Background: The high clinical and molecular heterogeneity of acute myeloid leukemia (AML) has led to an unsatisfactory clinical prognosis, thus we sought to incorporate both clinical features and molecular abnormalities to construct a new prognostic model. Methods: A database search of the Gene Expression Omnibus (GEO) revealed 238 cases of adult AML. The independent risk factors were assessed using both univariate and multivariate Cox regression, as well as least absolute shrinkage and selection operator (LASSO) regression.

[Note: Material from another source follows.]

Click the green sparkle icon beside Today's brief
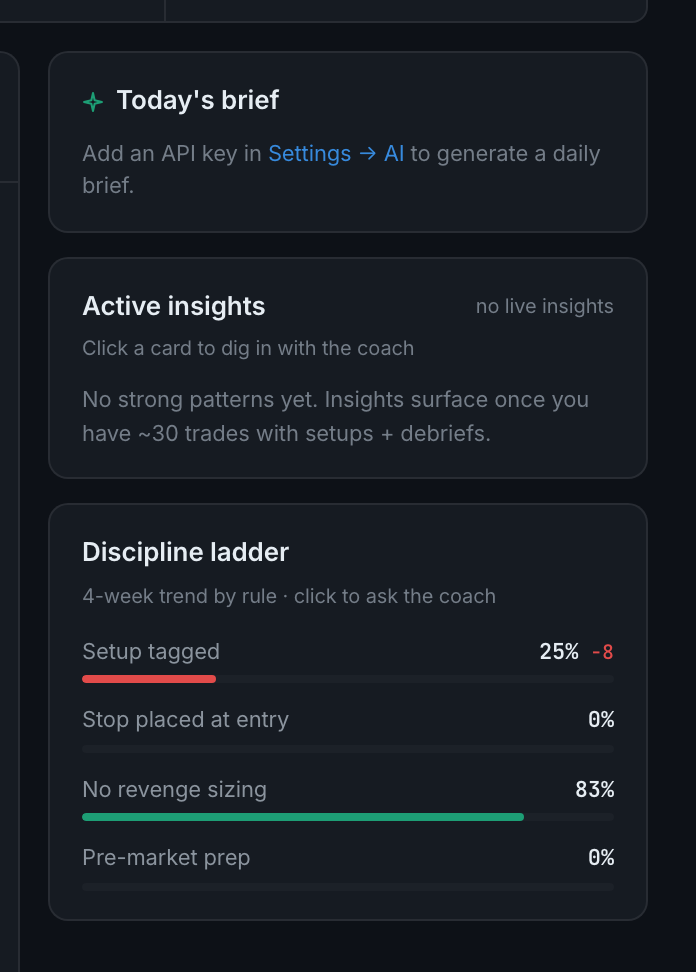The image size is (696, 972). pyautogui.click(x=93, y=102)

The predictive accuracy, discriminatory power and clinical applicability of the nomogram were determined by the consistency index (C-index), calibration curves and decision curve analysis (DCA). In addition, a single-centre cohort of 135 cases was used for external validation. Results: Multivariate Cox regression analysis showed that the independent influences on overall survival (OS) were age, type of disease, DNMT3A, IDH2 and TP53 mutations. The area under the curve (AUC) values for the training set were 0.755, 0.745 and 0.757 at 1, 2 and 3 years respectively; the AUC for the validation set were 0.648, 0.648 and 0.654 at 1, 2 and 3 years; and the AUC for the northwest China set were 0.692, 0.724 and 0.689 at 1, 2 and 3 years. The calibration and DCA indicated good consistency and clinical utility of the nomogram. Finally, younger (age <60 years) and elderly (age ≥60 years) patients were each divided into two risk groups with significantly different survival rates. Conclusions: A nomogram consisting of five risk factors was developed for forecasting the prognosis of AML with guaranteed reliability.